▶ Texte extrait
>>>>

Nul doute, Clos de Tart-Monopole (7,5 ha d’un seul tenant), Grand Cru de la Côte de Nuits à Morey-Saint-Denis est le vignoble le plus cher du monde. Il a été acheté fin 2017 à la famille Mommessin (qui le possédait depuis 1932) pour 250 millions d’€ par l’homme d’affaire français François Pinault* par le biais de sa société d’investissement familial Artémis ; un Clos au statut à part qui n’a jamais été morcelé et qui est aujourd’hui le plus vaste Monopole classé en Grand Cru de Bourgogne. Il produit aujourd’hui, Clos de Tart Grand Cru-Monopole et La Forge de Tart Premier Cru, une production confidentielle de 25 000 bouteilles par an* diffusées au compte goutte à l’instar de ses proches voisins (Musigny, Romanée ou Richebourg).
*Avec des millésimes éblouissants comme 2001, 2002, 2009 et surtout l’incomparable 2005 qu’on rapproche des deux millésimes légendaires, 1928 et 1945.
Clos de Tart acheté comme une oeuvre d’art
Avec cet achat hors norme, équivalent à celui du marché de l’art, François Pinault s’offre pour 26 millions d’€ l’hectare, l’un des plus grands vins rouges du monde, parmi ces vins légendaires de Morey que le docteur Ramain célèbre gastronome décrivait en 1880 comme étant de puissants nectars, pleins de sève et violemment bouquetés, avec une saveur un peu particulière et très parfumée de fraises ou de violettes. On a coutume de dire en Bourgogne que les vins du Clos de Tart associent la puissance d’un Chambertin à l’élégance d’un Musigny. Joli coup donc pour le nouveau propriétaire avec ce premier millésime (2017) qui fait partie de la série des millésimes précoces que la Bourgogne connaît depuis 2003. Il se dessine comme étant très parfumés, élégants, riches et tendres à la fois, en un mot, extrêmement séducteurs… promesse donc d’un très grand millésime à venir.

<<<<

▶ Données de localisation des mots et des éléments
>>>>

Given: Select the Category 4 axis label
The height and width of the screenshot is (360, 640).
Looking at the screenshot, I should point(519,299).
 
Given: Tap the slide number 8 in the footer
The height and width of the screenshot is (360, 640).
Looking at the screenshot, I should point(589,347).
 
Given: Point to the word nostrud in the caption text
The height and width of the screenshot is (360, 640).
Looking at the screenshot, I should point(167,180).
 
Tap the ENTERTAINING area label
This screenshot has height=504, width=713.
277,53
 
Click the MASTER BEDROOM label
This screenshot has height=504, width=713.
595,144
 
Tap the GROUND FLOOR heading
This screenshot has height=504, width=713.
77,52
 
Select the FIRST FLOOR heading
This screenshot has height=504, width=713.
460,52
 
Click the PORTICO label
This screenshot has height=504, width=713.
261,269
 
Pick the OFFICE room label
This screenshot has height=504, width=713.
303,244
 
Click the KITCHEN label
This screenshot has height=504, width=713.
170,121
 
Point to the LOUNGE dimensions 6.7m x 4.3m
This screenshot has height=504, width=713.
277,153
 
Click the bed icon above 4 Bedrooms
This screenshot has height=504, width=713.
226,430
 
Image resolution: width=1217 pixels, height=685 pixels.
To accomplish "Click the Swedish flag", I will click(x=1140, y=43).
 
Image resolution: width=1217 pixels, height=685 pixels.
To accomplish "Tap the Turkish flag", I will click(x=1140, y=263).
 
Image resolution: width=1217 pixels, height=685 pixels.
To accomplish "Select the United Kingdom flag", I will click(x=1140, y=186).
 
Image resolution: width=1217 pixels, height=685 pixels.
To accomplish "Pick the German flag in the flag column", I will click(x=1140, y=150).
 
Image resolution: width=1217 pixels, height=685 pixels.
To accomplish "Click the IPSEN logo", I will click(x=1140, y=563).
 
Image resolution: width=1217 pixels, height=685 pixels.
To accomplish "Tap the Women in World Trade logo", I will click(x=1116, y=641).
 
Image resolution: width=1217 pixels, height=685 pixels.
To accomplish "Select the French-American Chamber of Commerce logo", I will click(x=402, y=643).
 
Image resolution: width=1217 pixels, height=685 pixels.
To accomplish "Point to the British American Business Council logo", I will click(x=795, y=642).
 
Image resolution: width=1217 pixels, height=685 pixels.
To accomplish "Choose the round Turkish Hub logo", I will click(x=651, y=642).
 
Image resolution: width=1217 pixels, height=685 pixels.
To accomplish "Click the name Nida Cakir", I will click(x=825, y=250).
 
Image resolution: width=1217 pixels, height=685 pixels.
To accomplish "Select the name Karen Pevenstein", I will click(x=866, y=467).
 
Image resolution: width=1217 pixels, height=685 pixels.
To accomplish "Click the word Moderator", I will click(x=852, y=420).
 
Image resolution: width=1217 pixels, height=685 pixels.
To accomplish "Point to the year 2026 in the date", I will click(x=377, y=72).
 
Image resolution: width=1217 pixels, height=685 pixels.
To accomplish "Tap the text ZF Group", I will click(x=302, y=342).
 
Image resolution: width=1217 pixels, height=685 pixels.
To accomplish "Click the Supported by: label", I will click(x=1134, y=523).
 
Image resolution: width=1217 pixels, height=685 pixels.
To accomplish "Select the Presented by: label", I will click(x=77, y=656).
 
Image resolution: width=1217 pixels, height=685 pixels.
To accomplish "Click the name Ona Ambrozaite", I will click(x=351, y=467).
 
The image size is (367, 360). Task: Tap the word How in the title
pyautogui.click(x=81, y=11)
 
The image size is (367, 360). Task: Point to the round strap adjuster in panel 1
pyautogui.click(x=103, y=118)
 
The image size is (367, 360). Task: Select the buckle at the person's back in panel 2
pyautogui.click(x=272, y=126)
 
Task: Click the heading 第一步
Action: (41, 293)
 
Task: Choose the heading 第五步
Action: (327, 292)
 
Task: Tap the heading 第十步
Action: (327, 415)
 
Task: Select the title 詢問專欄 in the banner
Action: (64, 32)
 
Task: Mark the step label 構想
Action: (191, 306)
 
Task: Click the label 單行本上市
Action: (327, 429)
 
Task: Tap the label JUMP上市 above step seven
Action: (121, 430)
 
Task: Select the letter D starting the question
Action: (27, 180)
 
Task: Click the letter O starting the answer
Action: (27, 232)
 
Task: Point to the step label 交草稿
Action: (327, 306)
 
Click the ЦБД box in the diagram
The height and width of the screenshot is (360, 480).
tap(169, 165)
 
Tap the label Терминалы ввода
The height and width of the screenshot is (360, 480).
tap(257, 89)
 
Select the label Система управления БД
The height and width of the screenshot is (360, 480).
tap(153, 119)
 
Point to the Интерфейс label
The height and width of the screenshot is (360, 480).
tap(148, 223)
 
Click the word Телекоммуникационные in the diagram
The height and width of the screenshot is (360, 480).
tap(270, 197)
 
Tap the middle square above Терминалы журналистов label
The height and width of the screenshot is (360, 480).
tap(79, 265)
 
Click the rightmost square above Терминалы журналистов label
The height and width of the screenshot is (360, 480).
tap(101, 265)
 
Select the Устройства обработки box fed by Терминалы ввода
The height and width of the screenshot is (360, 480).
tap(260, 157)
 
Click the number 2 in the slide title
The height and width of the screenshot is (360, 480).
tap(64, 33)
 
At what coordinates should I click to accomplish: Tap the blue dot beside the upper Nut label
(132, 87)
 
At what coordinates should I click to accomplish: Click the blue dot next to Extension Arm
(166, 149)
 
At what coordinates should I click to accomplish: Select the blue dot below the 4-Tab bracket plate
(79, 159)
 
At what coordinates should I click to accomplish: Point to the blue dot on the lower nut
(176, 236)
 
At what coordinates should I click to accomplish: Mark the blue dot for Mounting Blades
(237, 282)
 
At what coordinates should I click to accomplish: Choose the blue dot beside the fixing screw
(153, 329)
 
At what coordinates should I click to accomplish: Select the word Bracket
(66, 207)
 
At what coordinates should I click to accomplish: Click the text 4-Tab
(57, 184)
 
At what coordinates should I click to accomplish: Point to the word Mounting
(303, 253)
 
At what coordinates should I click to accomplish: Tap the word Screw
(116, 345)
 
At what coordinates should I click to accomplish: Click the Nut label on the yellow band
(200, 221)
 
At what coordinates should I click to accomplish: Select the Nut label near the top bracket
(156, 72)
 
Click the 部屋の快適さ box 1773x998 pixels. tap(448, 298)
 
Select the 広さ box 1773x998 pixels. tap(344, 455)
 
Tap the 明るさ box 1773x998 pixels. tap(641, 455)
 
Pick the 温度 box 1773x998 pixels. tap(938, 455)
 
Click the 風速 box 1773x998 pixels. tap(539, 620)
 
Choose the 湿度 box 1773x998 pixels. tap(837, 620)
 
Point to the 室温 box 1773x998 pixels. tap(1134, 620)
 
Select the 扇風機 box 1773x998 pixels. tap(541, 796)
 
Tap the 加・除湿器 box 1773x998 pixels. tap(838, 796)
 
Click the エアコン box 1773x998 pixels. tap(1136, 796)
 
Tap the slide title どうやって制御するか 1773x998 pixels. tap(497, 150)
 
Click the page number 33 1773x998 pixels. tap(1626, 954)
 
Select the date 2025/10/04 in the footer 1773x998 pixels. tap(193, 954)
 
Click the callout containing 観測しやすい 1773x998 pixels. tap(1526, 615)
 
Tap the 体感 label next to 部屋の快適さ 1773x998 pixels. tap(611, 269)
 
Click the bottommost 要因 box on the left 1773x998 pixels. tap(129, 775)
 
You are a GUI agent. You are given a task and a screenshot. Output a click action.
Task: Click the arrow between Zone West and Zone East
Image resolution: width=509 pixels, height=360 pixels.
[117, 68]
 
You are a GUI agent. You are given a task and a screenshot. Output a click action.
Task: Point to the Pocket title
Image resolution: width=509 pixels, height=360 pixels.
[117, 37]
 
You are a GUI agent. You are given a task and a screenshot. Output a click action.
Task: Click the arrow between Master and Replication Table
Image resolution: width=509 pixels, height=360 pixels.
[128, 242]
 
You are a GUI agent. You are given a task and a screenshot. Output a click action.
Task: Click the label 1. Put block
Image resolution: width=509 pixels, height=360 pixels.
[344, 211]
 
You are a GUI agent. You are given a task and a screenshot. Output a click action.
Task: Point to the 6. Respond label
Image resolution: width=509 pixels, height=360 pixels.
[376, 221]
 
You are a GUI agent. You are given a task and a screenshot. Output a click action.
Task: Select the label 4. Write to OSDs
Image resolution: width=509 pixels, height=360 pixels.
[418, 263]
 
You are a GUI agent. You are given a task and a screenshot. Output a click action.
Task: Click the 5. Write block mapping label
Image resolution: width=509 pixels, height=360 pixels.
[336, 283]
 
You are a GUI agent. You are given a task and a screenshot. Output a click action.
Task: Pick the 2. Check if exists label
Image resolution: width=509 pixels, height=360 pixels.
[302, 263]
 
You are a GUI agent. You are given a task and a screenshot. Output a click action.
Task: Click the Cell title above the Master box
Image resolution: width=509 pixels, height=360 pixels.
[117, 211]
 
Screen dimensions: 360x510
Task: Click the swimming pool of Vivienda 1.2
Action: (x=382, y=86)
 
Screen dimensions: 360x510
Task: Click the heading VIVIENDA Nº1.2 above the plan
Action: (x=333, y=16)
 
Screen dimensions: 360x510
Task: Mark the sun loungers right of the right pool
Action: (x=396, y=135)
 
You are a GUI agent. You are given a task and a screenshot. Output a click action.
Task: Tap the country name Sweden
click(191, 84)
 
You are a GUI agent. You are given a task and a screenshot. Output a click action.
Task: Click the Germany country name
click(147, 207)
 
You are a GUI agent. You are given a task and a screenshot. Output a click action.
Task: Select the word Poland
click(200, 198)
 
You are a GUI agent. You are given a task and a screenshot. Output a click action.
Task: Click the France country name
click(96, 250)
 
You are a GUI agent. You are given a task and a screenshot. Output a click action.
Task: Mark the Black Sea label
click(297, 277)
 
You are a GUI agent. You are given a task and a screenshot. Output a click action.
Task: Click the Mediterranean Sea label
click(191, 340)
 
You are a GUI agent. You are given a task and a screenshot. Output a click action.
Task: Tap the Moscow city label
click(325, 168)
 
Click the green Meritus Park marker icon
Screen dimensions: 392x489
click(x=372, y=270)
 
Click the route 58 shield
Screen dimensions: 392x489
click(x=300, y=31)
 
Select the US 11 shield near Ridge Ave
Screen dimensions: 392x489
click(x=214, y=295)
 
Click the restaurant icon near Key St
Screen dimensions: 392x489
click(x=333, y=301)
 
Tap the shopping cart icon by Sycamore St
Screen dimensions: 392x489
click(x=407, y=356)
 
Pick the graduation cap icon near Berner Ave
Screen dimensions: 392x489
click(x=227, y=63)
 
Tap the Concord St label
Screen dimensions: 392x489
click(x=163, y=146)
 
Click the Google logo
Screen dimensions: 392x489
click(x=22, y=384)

<<<<

▶ Consignes de l'exercice
[1] Pouvez-vous recopier mot pour mot le passage du texte sur le Clos de Tart qui va de « Nul doute, Clos » jusqu'à « Romanée ou Richebourg). » inclus ?
[2] Quelles lignes des entrées contiennent la chaîne « between », en tenant compte de la casse ? Signalez chacune d'elles en la reproduisant intégralement.

▶ Réponses attendues
[1]
Nul doute, Clos de Tart-Monopole (7,5 ha d’un seul tenant), Grand Cru de la Côte de Nuits à Morey-Saint-Denis est le vignoble le plus cher du monde. Il a été acheté fin 2017 à la famille Mommessin (qui le possédait depuis 1932) pour 250 millions d’€ par l’homme d’affaire français François Pinault* par le biais de sa société d’investissement familial Artémis ; un Clos au statut à part qui n’a jamais été morcelé et qui est aujourd’hui le plus vaste Monopole classé en Grand Cru de Bourgogne. Il produit aujourd’hui, Clos de Tart Grand Cru-Monopole et La Forge de Tart Premier Cru, une production confidentielle de 25 000 bouteilles par an* diffusées au compte goutte à l’instar de ses proches voisins (Musigny, Romanée ou Richebourg).

[2]
Task: Click the arrow between Zone West and Zone East
Task: Click the arrow between Master and Replication Table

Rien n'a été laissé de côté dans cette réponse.